==== Data
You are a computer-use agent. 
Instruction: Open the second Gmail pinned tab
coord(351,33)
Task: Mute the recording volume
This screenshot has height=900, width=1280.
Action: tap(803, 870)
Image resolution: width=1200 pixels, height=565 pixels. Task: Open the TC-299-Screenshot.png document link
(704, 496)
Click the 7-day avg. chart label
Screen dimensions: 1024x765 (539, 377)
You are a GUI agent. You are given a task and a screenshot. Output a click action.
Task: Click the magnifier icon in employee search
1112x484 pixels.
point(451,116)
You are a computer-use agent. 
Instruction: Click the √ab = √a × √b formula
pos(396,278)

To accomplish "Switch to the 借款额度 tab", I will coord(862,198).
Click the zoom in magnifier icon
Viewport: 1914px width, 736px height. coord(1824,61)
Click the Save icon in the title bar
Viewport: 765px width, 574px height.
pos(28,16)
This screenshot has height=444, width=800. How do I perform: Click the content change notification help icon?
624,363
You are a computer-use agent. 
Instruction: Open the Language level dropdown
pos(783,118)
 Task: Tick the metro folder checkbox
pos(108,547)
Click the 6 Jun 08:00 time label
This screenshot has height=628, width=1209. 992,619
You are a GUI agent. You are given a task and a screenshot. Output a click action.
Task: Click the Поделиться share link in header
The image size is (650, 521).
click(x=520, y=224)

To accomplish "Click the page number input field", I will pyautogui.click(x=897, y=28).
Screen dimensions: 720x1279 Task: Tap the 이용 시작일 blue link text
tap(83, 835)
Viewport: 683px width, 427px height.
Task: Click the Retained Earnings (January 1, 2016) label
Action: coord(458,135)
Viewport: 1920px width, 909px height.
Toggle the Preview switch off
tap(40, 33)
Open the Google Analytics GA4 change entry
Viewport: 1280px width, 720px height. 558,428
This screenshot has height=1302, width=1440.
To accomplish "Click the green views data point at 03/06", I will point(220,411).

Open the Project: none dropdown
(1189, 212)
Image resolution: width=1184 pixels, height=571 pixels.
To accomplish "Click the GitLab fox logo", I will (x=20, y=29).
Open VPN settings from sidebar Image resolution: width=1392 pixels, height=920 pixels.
========
Work to be completed:
All entries given above are to be printed again exactly.

Expected output:
You are a computer-use agent. 
Instruction: Open the second Gmail pinned tab
coord(351,33)
Task: Mute the recording volume
This screenshot has height=900, width=1280.
Action: tap(803, 870)
Image resolution: width=1200 pixels, height=565 pixels. Task: Open the TC-299-Screenshot.png document link
(704, 496)
Click the 7-day avg. chart label
Screen dimensions: 1024x765 (539, 377)
You are a GUI agent. You are given a task and a screenshot. Output a click action.
Task: Click the magnifier icon in employee search
1112x484 pixels.
point(451,116)
You are a computer-use agent. 
Instruction: Click the √ab = √a × √b formula
pos(396,278)

To accomplish "Switch to the 借款额度 tab", I will coord(862,198).
Click the zoom in magnifier icon
Viewport: 1914px width, 736px height. coord(1824,61)
Click the Save icon in the title bar
Viewport: 765px width, 574px height.
pos(28,16)
This screenshot has height=444, width=800. How do I perform: Click the content change notification help icon?
624,363
You are a computer-use agent. 
Instruction: Open the Language level dropdown
pos(783,118)
 Task: Tick the metro folder checkbox
pos(108,547)
Click the 6 Jun 08:00 time label
This screenshot has height=628, width=1209. 992,619
You are a GUI agent. You are given a task and a screenshot. Output a click action.
Task: Click the Поделиться share link in header
The image size is (650, 521).
click(x=520, y=224)

To accomplish "Click the page number input field", I will pyautogui.click(x=897, y=28).
Screen dimensions: 720x1279 Task: Tap the 이용 시작일 blue link text
tap(83, 835)
Viewport: 683px width, 427px height.
Task: Click the Retained Earnings (January 1, 2016) label
Action: coord(458,135)
Viewport: 1920px width, 909px height.
Toggle the Preview switch off
tap(40, 33)
Open the Google Analytics GA4 change entry
Viewport: 1280px width, 720px height. 558,428
This screenshot has height=1302, width=1440.
To accomplish "Click the green views data point at 03/06", I will point(220,411).

Open the Project: none dropdown
(1189, 212)
Image resolution: width=1184 pixels, height=571 pixels.
To accomplish "Click the GitLab fox logo", I will (x=20, y=29).
Open VPN settings from sidebar Image resolution: width=1392 pixels, height=920 pixels.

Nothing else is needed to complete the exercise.